Der Rücktritt von RBB-Intendantin Patricia Schlesinger hat Folgen. Seit Montag ermittelt die Justiz gegen die Top-Journalistin.
Die Berliner Justiz ermittelt auch gegen Schlesingers Mann und den RBB-Verwaltungsratsvorsitzenden Wolf-Dieter Wolf. Das hat die Staatsanwaltschaft am Montag dem RBB bestätigt. Es gehe um den Verdacht der Untreue und der Vorteilsannahme, so ein Sprecher der Staatsanwaltschaft.
Schlesingers Rücktritt war am Montag in aller Munde und ist im brandenburgischen Landtag fraktionsübergreifend begrüßt worden. Der Rücktritt sei „richtig und wichtig“, erklärte der SPD-Fraktionsvorsitzende Daniel Keller am Montag.
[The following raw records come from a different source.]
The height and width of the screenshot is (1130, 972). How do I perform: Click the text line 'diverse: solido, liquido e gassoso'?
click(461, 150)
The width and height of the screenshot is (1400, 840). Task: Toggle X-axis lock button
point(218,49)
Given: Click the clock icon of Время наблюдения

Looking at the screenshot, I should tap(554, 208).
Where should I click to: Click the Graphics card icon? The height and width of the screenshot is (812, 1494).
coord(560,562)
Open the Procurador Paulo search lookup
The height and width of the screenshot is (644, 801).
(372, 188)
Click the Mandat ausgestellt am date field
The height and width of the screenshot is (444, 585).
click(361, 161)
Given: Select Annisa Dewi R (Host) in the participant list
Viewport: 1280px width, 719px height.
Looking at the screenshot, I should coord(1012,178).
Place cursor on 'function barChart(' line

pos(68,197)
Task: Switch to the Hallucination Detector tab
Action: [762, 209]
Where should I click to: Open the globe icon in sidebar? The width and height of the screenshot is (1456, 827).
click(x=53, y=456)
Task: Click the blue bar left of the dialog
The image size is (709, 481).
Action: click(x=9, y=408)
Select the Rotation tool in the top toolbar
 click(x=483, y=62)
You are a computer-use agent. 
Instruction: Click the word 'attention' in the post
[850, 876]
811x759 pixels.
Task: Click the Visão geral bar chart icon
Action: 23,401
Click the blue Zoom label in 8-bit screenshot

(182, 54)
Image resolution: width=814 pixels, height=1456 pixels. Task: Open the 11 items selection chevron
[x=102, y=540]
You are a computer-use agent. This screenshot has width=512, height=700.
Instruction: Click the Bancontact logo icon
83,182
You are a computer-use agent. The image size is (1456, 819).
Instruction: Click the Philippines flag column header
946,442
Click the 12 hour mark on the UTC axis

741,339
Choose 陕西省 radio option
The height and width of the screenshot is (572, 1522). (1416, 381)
Nun müssten jedoch auch die Kontrolle der Gremien und neue Strukturen offen diskutiert werden. Jenseits eines personellen Neuanfangs müssten dringend „die Strukturen hinterfragt werden, die die berichteten Verfehlungen ermöglicht haben“, betonte auch der CDU-Fraktionsvorsitzende Jan Redmann.
Die Grünen-Fraktionsvorsitzende Petra Budke bezeichnete den Rücktritt als „richtigen Schritt“. Die Vorwürfe müssten aufgeklärt werden, sagte sie. Nach dem Rücktritt von RBB-Intendantin Patricia Schlesinger dringen auch Medienexperten auf weitere Aufklärung. Zugleich wurde am Montag weitere Kritik am Verhalten der 61-Jährigen und am Krisenmanagement der Senderverantwortlichen laut.
Es seien viele Kommunikationsfehler gemacht worden, sagte der Bundesvorsitzende des Deutschen Journalisten-Verbandes (DJV), Frank Überall, im Inforadio des Rundfunks Berlin-Brandenburg (RBB). „Transparenz zu versprechen, sie aber nicht konsequent durchzuhalten, beispielsweise gegenüber der Politik sich nicht zu äußern, aber dann Zeitungsinterviews zu geben – da war einiges nicht wirklich schlau“, sagte Überall.
Nach wochenlangen Vorwürfen war Patricia Schlesinger zurückgetreten
Die mangelnde Transparenz habe verheerende Auswirkungen in der Öffentlichkeit, aber auch beim RBB selbst: „Ich habe es noch nie erlebt, dass sich die Freien-Vertretung und auch der Personalrat nicht nur kritisch geäußert haben, sondern an die Öffentlichkeit gewandt haben – und letzten Endes formuliert haben, sinngemäß: ,Wir schämen uns.‘“ Den Rücktritt nannte Überall einen „richtigen Schritt“, um Schaden vom RBB und den Mitarbeitenden abzuhalten.
Nach wochenlangen Vorwürfen möglicher Vetternwirtschaft und Vorteilsnahme war Schlesinger am Sonntagabend als Intendantin des Rundfunks Berlin-Brandenburg zurückgetreten. Der Schritt erfolgte drei Tage nach ihrem Rückzug vom ARD-Vorsitz. Die Leitung des RBB übernimmt ab sofort der stellvertretende Intendant Hagen Brandstäter. Der Rundfunkrat wollte am Montag zu einer nichtöffentlichen Sondersitzung zusammenkommen.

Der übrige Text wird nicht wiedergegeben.